TRY IT
What do the lines say from the start of the entries through the one containing "Task: Open the @Zamii070 mention link"? Repeat them exactly.

BEGIN SOURCE RECORDS

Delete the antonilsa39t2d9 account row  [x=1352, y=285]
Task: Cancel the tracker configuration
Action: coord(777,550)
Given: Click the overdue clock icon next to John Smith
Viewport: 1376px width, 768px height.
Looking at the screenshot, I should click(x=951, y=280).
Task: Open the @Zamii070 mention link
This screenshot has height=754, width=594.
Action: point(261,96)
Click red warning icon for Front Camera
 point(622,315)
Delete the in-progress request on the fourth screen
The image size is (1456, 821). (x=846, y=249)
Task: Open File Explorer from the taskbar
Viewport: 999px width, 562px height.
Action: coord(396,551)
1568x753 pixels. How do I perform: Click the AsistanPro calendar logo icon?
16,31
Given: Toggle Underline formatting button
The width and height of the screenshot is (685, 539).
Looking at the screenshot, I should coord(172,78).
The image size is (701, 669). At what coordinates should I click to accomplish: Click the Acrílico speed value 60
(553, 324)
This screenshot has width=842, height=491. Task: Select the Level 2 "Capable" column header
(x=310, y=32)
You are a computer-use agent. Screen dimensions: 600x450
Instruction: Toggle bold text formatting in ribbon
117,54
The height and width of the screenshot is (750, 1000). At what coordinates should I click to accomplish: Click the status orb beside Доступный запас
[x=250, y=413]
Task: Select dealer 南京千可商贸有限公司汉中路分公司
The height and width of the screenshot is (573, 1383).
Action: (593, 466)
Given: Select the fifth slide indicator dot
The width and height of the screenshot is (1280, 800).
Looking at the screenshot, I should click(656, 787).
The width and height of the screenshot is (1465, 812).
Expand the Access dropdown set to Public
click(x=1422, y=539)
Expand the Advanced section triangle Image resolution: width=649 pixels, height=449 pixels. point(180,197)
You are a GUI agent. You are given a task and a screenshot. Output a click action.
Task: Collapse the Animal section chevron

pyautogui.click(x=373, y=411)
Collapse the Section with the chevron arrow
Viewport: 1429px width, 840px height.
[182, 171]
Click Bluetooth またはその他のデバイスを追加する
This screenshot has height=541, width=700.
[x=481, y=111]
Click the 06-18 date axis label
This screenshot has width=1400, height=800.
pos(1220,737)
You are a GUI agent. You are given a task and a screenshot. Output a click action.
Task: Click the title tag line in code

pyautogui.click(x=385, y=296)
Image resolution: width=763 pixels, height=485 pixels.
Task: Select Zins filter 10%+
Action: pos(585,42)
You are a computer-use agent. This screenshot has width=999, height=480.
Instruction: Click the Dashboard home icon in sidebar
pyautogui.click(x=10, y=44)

END SOURCE RECORDS

REPLY TO THE EXERCISE
Delete the antonilsa39t2d9 account row  [x=1352, y=285]
Task: Cancel the tracker configuration
Action: coord(777,550)
Given: Click the overdue clock icon next to John Smith
Viewport: 1376px width, 768px height.
Looking at the screenshot, I should click(x=951, y=280).
Task: Open the @Zamii070 mention link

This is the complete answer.